Manar Inc.

Founded in 1974, MANAR Inc. is a full-service custom plastic injection molding company. The Indiana-based company services customer needs with start-to-finish plastic product solutions, including design and prototyping with four custom plastic molding operations, two painting and finishing facilities and one contract manufacturing plant.

MANAR serves customers in the aerospace, automotive, diesel engine, consumer electronics, lawn and garden and medical sectors. Its experience and expertise in the custom plastic injection molding of engineering-grade materials and specialty resins sets it apart in its industry, allowing MANAR to be a critical vendor for large clients including Boeing Co. and Cummins Inc.

President Gene Nolen summarizes MANAR’s capabilities as follows: “We make plastic products. We have the capability of both designing and producing plastic products.”

Plastics Expertise

MANAR’s key areas of expertise are development and design, custom molding, secondary services and contract manufacturing.

The company has facilities in Indiana, Tennessee and Shenzhen, China. Five of its seven sites are located in Indiana. Its subsidiary companies are GTR Enterprises, Tennplasco, Key Manufacturing, Plasfinco, CEW Enterprises and ECA Enterprises Inc.

MANAR offers a comprehensive list of full-service manufacturing options. “MANAR brings a high degree of specialization and the ability to perform very complex manufacturing and assembly tasks for our customers,” Sales Engineer Doug VanKlompenburg says. “Most of our customers are really focused on other areas. They need plastic to improve their products but don’t have expertise in that area internally.”

VanKlompenburg explains that MANAR can perform design work for customers “in a way that complements their products’ strength. If they don’t have manufacturing specialization in-house, they can rely on our ability to do anything from design, rapid prototyping, stress analysis or mold flow analysis.”

In the aviation sector, MANAR supplies passenger service unit components such as light lenses, air gaspers, emergency oxygen boxes and attendant call buttons. It also supplies other interior parts such as seat-back video bezels and arm rests which use high-performance engineering resins such as Radel to meet FAA regulations. MANAR is registered in aerospace quality standard AS9100revC.

In its automotive and diesel engine work, MANAR meets TS16949:2009 quality standards when manufacturing under-the-hood components, interior trim and fascia components.

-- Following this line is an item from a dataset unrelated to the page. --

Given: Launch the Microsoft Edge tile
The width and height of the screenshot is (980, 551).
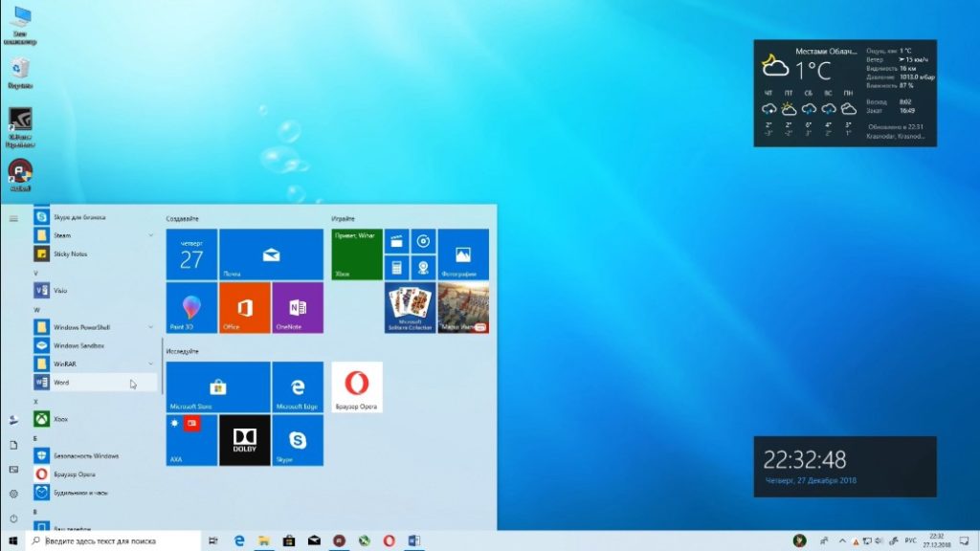Looking at the screenshot, I should point(298,387).
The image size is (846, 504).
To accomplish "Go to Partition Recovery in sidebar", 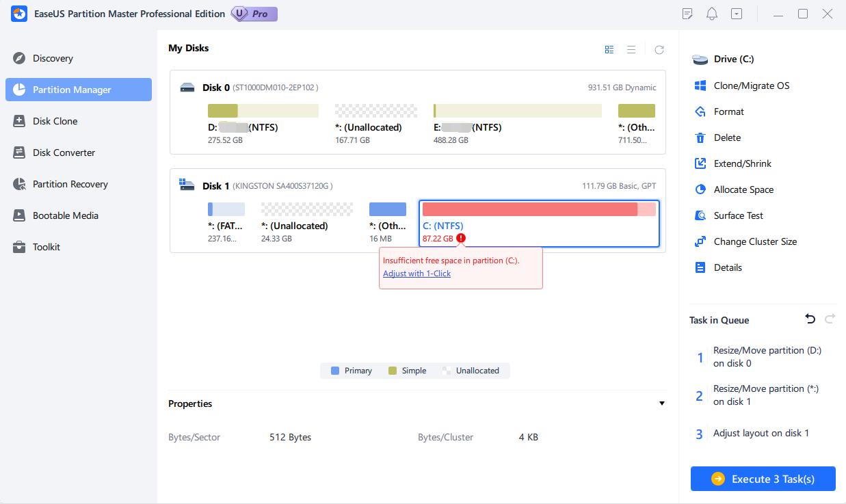I will click(70, 184).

In the consumer electronics market, MANAR is an expert in the molding and finishing of HD DLP, plasma and LCD television frames and panels. MANAR also produces tight-tolerance, high quality parts for other demanding markets such as medical, automation equipment, lawn and garden and others. MANAR  is registered to ISO 9001:2008 and also UL listed.

New Challenges

For Nolen, “every day is a new challenge.” In particular, the complexity of performing tooling work with customers presents unique challenges. MANAR is “constantly looking for new and better tooling suppliers – and that is a challenge in and of itself,” VanKlompenburg explains. “While there are many good suppliers located in the United States, some unfortunately went out of business during the economic downturn.”

MANAR’s largest client had been Toshiba Corp., for which it produced molded plastic television components. In 2008, when Toshiba was relocating to Juarez, Mexico, MANAR was producing $20 million per year for them. For reasons of employee safety, MANAR declined Toshiba’s offer to maintain and increase that business by also relocating to that area.

The exit of this big customer reemphasized the importance of diversification to MANAR, which has bounced back strongly from the setback. “Since the economic downturn and our experience with Toshiba, we’ve had steady upward growth,” Nolen says. “We have top-notch, good customers with strong products and have been growing across the board.”

The question of working overseas occupies MANAR to some extent, as well. At its Shenzhen, China, site, costs are much lower. However, communication and quality control can be difficult. MANAR doesn’t export from its China site but conducts extensive business in China and throughout Asia.

At all of its global facilities, it maintains quality standards with detailed checklists and quality systems, Nolen explains.

“Another thing that is unique about us,” VanKlompenburg says, “is we can mold engineering resins with high-temperature capability and high strength.”